[Stored dataset items]
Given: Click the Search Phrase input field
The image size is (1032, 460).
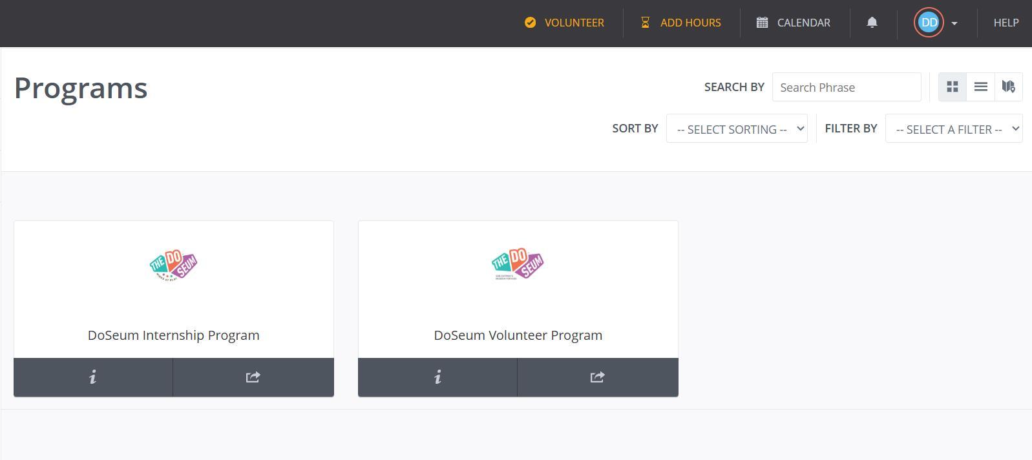Looking at the screenshot, I should click(846, 87).
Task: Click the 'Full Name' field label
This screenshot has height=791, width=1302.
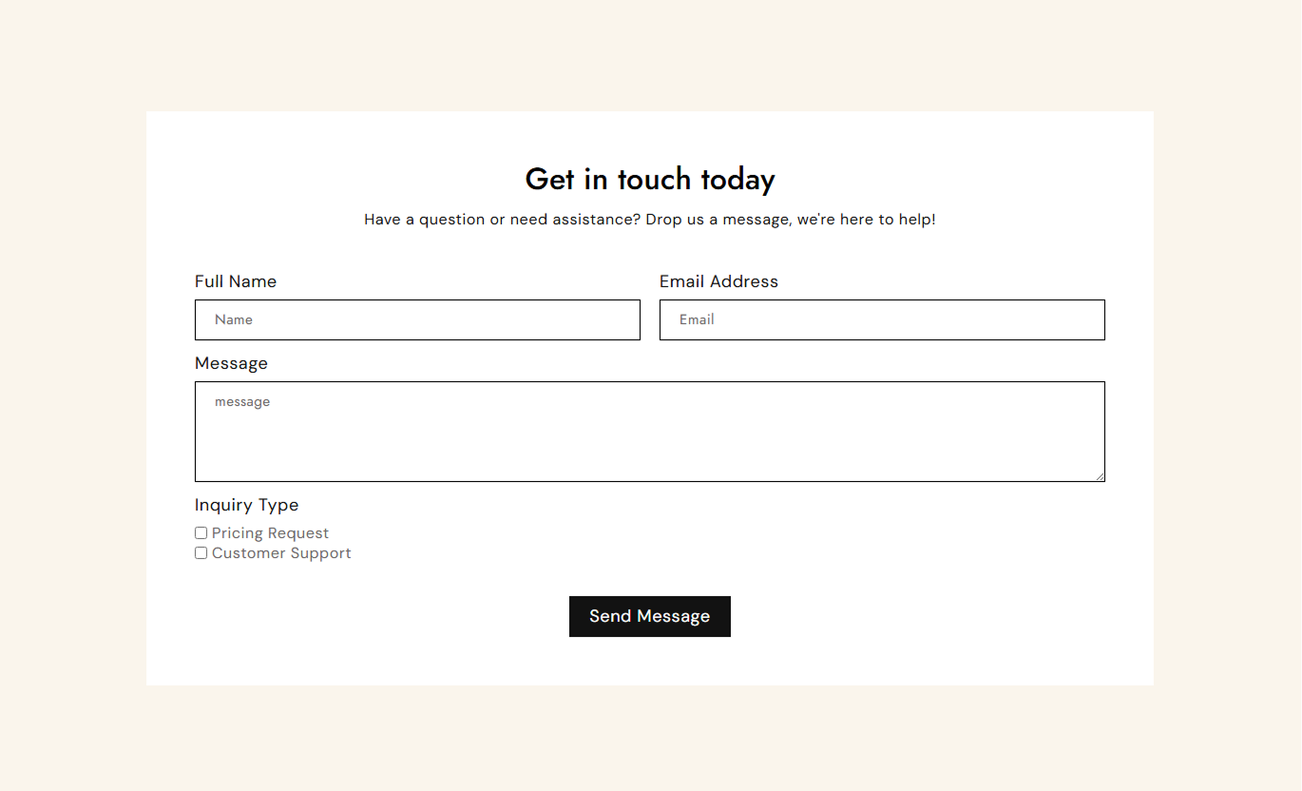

SHORT EXERCISE |
Write out the material above verbatim, line by line, omitting the pictures.

CORRECT OUTPUT |
Given: Click the Search Phrase input field
The image size is (1032, 460).
Looking at the screenshot, I should click(846, 87).
Task: Click the 'Full Name' field label
This screenshot has height=791, width=1302.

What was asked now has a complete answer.